Dorothy Morgan, of Hempstead, is the 1,646th person and a man whose name is being withheld at the request of his family is the 1,647th person to be identified through ongoing DNA analysis of unidentified remains recovered from the disaster that claimed the lives of 2,753 people on Sept. 11, 2001, officials said.

"For me, it was September 10 and 12. That's it," Dorothy's daughter, Nykiah Morgan, told NBC New York. "I close doors. Turn off phones. Turn off TV, everything."

This year, the painful anniversary of her mother's death has to be confronted. "When they told me that there were remains found, it was a shock. I think I just …that's the only thing I can say it was just shocking," she said. "It's like you're living it all over again."

Her mother's identity was confirmed through DNA testing of remains recovered in 2001. Even though she accepted that her mother was gone, a small part of her always wondered.

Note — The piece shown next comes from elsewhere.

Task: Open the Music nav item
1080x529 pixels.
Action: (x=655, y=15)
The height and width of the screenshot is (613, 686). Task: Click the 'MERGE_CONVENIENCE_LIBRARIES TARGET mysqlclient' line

"Maybe she had amnesia. Maybe she's out living a whole different life and she's happy," she said.

Now Morgan has to go through the process of collecting her mother's remains and for the first time in 20 years, she won't hide from the anniversary. Instead, she'll share and remember her mother's beautiful memory.

Dorothy was just 47 years old when she died. She was the first new identification of World Trade Center victims since October 2019, and then the unnamed man's identity was confirmed through DNA testing of remains recovered in 2001, 2002, and 2006.

“Twenty years ago, we made a promise to the families of World Trade Center victims to do whatever it takes for as long as it takes to identify their loved ones, and with these two new identifications, we continue to fulfill that sacred obligation,” Dr. Barbara Sampson, New York City's chief medical examiner, said in a statement. “No matter how much time passes since September 11, 2001, we will never forget, and we pledge to use all the tools at our disposal to make sure all those who were lost can be reunited with their families.”

The ongoing effort to identify victims of the World Trade Center attack is the largest and most complex forensic investigation in the history of the United States. Now 20 years later, identifications of World Trade Center victims continue to be made possible through advances in DNA science developed and applied at OCME.

Some 1,106 victims, or 40% of those who died, remain unidentified but the recent adoption of next-generation sequencing technology by OCME’s DNA laboratory promises to result in more new identifications. More sensitive and rapid than conventional DNA techniques, next-generation sequencing has been used by the U.S. military to identify the remains of missing American servicemembers.

“We continue to push the science out of necessity to make more identifications,” Mark Desire, assistant director of the OCME Department of Forensic Biology and manager of the World Trade Center DNA Identification Team, said in a statement. “The commitment today is as strong as it was in 2001.”